───── Text block ─────
Do you have social events coming up? Perhaps you’re interviewing for that big job you’ve always wanted or you have a holiday party with friends. Whatever the occasion, these types of events often require you to be in close quarters with other people, conversing and having a good time. If you have bad breath, it can really affect the event and cause you a lot of embarrassment.
If you’re suffering from bad breath, you might be wondering what’s causing it and how you can fix it. Much like other dental problems, bad breath—clinically referred to as halitosis—can be caused by a wide variety of things.
- Poor dental hygiene is one of the biggest causes of halitosis. If you aren’t brushing and flossing your teeth well enough at regular intervals, the leftover food and associated plaque can start to stink.
- Underlying health conditions may also cause your breath to stink. Do you have a cold, sinus infection or pneumonia? Bad breath can also be a sign that you have diabetes, acid reflux or digestion problems.
─────
Exercise objective =>
Answer from the text on bad breath:
(a) What is the clinical name for bad breath?
(b) What does the text call one of the biggest causes of bad breath?
(c) Besides a cold, sinus infection or pneumonia, which three conditions can bad breath be a sign of?
The material that comes next is separate from the text on bad breath.
───── Dataset extract ─────
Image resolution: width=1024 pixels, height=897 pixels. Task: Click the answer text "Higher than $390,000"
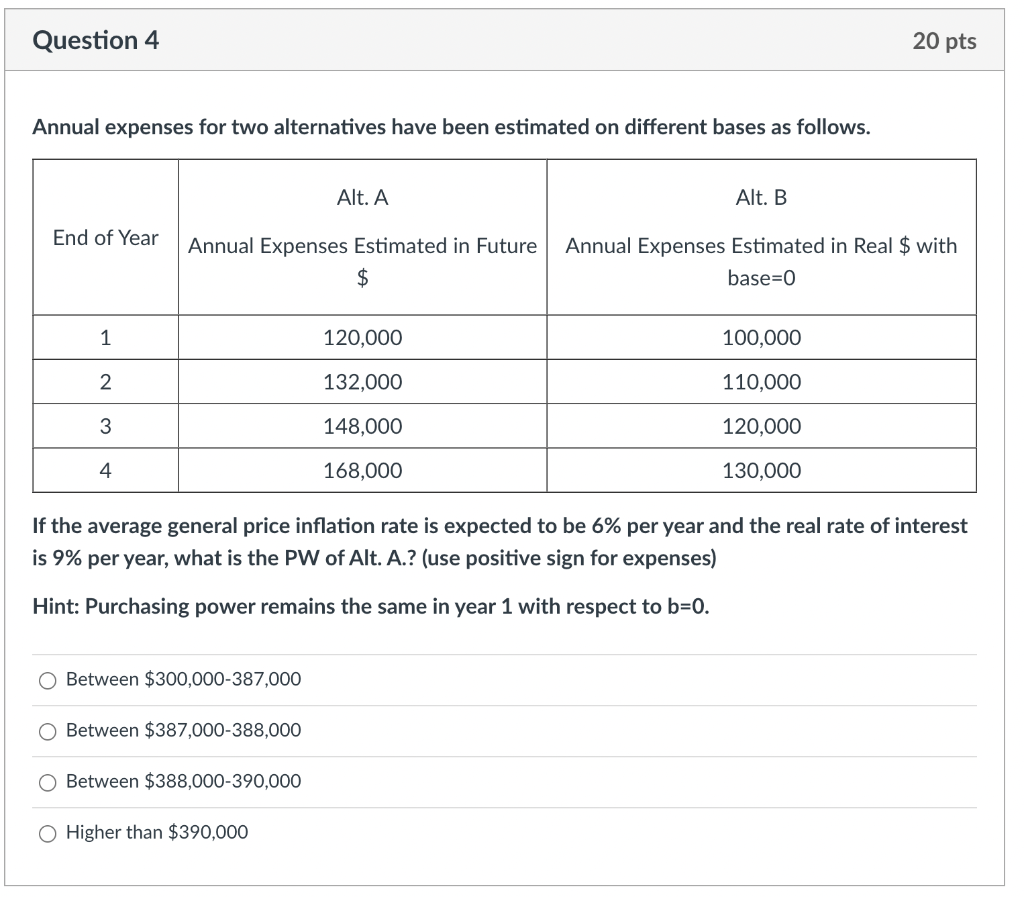pyautogui.click(x=156, y=832)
─────
Task solution =>
(a) Halitosis.
(b) Poor dental hygiene.
(c) Diabetes, acid reflux or digestion problems.